MATERIAL TO PROCESS ▸
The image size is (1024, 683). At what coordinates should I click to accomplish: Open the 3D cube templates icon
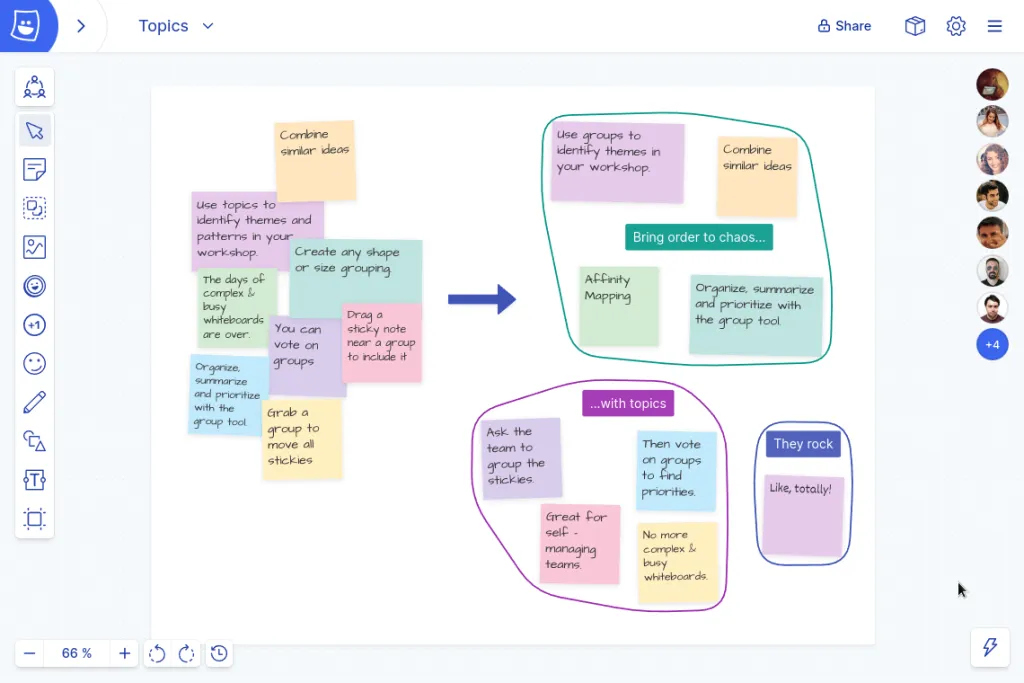pos(915,26)
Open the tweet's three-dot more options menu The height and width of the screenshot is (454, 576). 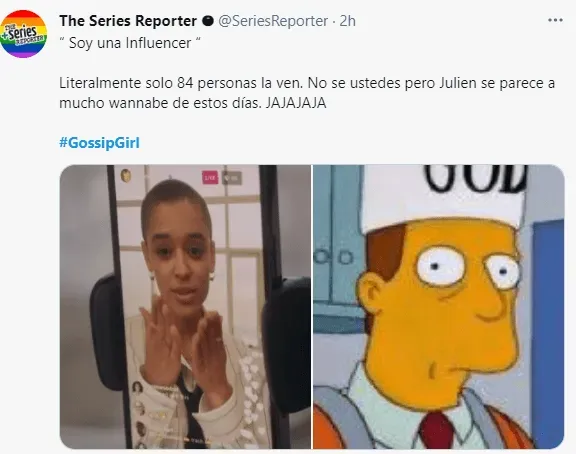click(x=555, y=21)
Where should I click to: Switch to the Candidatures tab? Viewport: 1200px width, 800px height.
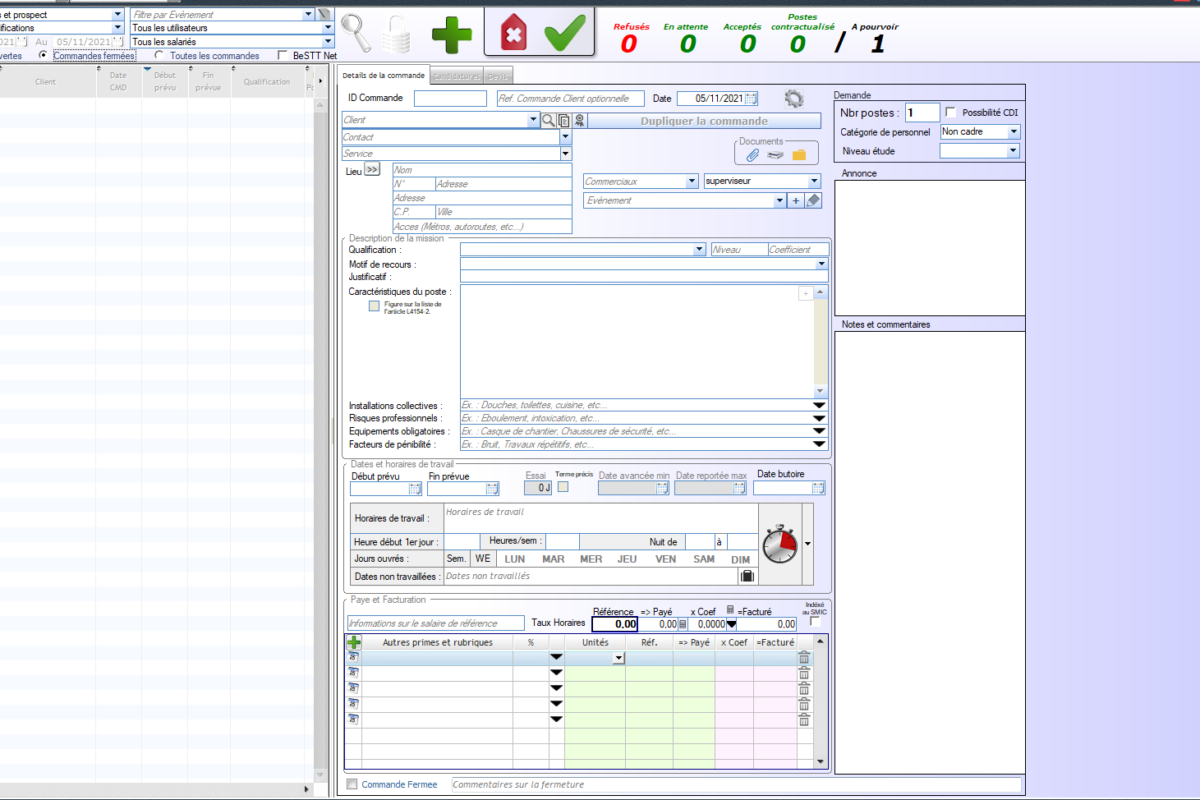click(x=456, y=76)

ASSIGNMENT ▸
Excluding all pictures, output exactly the lines from the line containing "Where should I" through the last line of the entries above.

TASK RESULT ▸
Where should I click to: Switch to the Candidatures tab? Viewport: 1200px width, 800px height.
click(x=456, y=76)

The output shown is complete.